Congrats to all fellow Obama supporters, and thanks for helping stop bigotry in Minnesota.
In his victory speech President Obama said:
…I believe we can keep the promise of our founders, the idea that if you’re willing to work hard, it doesn’t matter who you are or where you come from or what you look like or where [sic] you love. It doesn’t matter whether you’re black or white or Hispanic or Asian or Native American or young or old or rich or poor, able, disabled, gay or straight, you can make it here in America if you’re willing to try.
This sounds all inclusive: a statement of total equality.
But it isn’t.
In listing virtually every sort of minority that exists, President Obama conspicuously left out religious minorities. This is not a mistake; it echoes his words at his 2009 Inauguration.

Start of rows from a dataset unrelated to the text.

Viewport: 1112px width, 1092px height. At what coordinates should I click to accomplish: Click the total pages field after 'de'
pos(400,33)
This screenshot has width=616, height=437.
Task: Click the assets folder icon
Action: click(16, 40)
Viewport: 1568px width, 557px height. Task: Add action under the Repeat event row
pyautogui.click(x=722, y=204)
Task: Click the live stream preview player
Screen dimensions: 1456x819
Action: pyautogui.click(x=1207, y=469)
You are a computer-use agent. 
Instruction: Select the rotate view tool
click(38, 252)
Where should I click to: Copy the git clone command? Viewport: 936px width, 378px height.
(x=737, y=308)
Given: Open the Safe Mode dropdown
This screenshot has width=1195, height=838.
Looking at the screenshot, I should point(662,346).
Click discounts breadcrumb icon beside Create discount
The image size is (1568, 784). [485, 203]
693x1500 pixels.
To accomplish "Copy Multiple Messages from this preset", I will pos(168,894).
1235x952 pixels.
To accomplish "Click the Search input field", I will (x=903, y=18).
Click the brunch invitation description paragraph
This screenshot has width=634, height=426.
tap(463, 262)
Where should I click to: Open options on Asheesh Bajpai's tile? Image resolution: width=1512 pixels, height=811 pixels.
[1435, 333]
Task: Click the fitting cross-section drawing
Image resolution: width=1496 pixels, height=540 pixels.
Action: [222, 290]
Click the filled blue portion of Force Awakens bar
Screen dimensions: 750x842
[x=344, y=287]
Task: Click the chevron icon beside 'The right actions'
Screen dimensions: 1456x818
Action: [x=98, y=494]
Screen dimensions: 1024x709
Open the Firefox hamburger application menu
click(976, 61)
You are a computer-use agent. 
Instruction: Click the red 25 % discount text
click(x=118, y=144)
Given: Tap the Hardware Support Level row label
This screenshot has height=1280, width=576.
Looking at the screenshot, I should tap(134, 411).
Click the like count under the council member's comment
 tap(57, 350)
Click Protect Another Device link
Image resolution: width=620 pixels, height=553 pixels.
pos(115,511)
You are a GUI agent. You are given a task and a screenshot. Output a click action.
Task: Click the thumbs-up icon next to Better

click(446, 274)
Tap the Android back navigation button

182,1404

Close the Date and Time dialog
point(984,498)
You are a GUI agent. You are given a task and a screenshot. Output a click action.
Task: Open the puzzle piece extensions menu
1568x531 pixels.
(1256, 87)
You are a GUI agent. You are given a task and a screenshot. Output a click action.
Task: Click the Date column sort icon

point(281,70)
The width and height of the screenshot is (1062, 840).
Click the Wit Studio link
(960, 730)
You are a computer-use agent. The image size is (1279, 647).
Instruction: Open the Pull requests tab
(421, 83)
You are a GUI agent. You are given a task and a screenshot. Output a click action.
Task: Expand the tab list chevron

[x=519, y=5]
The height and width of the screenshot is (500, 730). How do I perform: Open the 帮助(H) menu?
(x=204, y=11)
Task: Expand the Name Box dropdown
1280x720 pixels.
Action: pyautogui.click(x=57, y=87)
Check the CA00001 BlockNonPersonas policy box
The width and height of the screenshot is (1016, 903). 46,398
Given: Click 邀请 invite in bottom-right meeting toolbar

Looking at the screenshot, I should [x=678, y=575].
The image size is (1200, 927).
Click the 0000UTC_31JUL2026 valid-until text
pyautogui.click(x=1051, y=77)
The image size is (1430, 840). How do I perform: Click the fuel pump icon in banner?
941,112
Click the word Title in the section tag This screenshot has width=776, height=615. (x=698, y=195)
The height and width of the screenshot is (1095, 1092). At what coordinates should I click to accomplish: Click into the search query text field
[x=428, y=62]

He took pains to call out all other disadvantaged groups, even many that normally get no attention at all. But still no love for minority religions and atheists.
Our president then invoked God and gave God’s blessing to all of us, whether we follow that deity or not.
His supporters’ cheers rose louder—this was the climax. The crowd didn’t notice that my people were left out, or they didn’t care.
It’s risky for an American politician to help non-Christians. I still had high hopes. Four years ago President Obama had to think carefully about his political future; now, as a second term president, he has a freer rein. He can choose to reach much further.
I’d like that.
I would like my President, for whose election I worked tirelessly, to remember that there are many gods blessing America—and that there may be no gods at all.
I would like my President Elect to reach out and help disadvantaged Muslims, Jews, Pagans, Polytheists, Hindus, and the non-religious in the same way he wishes to help gays, lesbians, hispanics, blacks, and all the other groups he took the time to call out.
Unfortunately, no matter how hard I campaigned for him, no matter how much he needed my vote in undecided Wisconsin, he is not likely to fulfill that wish.
President Obama is not the candidate of religious freedom. Everything that gays and lesbians needed before Obama, non-Christians need still.
Consistent with my stated policy on voting, I voted for him anyway—and I would do it again if he could run for a third term.
But do you think a president will ever stand up up for my faith?